#### DIRECTIONS FOR THIS TASK
Give the number of lines in the records below that contain the word "computer". State only that number.
*** INPUT DATA Section Begins ***
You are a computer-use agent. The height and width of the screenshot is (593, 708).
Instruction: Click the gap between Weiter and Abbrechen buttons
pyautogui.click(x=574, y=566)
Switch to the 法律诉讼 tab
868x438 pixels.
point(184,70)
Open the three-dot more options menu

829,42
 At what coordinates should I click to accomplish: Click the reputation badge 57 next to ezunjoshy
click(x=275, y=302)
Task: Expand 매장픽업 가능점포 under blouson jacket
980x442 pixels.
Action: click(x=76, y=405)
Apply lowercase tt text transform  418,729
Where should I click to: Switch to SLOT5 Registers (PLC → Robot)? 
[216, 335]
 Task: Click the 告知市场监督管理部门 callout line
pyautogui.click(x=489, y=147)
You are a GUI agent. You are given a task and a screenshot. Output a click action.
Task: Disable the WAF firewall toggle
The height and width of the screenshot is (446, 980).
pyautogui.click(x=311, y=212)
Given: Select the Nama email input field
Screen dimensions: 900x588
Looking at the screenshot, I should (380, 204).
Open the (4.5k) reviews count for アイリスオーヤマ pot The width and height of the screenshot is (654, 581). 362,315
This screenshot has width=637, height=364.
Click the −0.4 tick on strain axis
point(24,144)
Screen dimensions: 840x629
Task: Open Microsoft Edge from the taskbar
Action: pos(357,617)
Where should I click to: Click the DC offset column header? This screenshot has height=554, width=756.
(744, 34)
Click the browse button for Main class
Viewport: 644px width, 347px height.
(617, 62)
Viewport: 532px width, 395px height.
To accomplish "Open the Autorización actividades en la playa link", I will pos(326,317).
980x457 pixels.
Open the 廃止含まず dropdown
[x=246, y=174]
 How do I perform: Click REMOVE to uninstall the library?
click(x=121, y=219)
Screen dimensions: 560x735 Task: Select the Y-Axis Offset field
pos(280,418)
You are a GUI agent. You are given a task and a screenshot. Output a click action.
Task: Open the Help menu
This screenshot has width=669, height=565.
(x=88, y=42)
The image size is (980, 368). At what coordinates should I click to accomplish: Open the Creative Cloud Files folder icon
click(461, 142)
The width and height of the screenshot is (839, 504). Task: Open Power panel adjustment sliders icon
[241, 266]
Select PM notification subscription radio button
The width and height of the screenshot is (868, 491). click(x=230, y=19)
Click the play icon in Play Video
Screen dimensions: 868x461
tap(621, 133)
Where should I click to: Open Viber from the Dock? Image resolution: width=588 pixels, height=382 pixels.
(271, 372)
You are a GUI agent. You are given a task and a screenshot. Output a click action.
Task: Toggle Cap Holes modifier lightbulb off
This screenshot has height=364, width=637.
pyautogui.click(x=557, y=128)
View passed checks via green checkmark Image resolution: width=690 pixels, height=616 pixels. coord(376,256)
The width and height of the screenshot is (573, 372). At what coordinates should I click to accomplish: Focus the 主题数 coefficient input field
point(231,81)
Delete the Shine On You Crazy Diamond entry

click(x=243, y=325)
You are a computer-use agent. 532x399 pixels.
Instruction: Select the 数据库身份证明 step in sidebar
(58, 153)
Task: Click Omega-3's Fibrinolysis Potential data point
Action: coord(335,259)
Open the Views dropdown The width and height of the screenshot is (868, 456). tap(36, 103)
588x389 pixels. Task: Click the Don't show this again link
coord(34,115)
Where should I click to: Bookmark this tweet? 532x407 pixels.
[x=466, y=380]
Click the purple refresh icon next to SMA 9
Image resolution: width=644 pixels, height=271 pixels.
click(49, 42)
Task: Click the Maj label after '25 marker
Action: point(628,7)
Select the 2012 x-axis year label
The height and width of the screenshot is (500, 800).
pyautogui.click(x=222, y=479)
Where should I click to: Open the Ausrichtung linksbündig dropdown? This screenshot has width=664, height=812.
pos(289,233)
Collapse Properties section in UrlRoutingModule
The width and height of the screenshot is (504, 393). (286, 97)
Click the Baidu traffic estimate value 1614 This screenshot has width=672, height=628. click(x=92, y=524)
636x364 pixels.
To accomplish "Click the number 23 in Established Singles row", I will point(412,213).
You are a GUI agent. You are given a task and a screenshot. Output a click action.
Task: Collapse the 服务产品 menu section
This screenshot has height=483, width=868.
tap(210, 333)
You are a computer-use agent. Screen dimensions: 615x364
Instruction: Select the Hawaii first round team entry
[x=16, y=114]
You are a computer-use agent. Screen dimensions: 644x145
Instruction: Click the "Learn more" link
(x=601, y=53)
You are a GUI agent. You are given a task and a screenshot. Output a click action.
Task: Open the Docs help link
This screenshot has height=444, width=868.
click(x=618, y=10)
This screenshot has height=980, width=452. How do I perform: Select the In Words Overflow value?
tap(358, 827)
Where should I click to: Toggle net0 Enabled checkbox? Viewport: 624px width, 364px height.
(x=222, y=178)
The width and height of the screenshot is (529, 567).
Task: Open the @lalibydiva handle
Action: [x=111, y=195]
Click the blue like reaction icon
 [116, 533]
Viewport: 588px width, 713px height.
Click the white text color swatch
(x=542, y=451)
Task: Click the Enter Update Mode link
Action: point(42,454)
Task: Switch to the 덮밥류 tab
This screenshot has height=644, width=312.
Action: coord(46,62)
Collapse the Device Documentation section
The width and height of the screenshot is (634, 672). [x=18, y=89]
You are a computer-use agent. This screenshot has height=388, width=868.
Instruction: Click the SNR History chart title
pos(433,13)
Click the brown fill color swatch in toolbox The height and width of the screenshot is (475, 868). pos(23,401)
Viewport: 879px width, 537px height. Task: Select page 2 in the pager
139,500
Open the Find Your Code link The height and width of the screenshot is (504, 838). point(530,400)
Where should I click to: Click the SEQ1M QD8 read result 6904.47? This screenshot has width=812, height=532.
*** INPUT DATA Section Ends ***
#### ANSWER TO THIS EXERCISE
5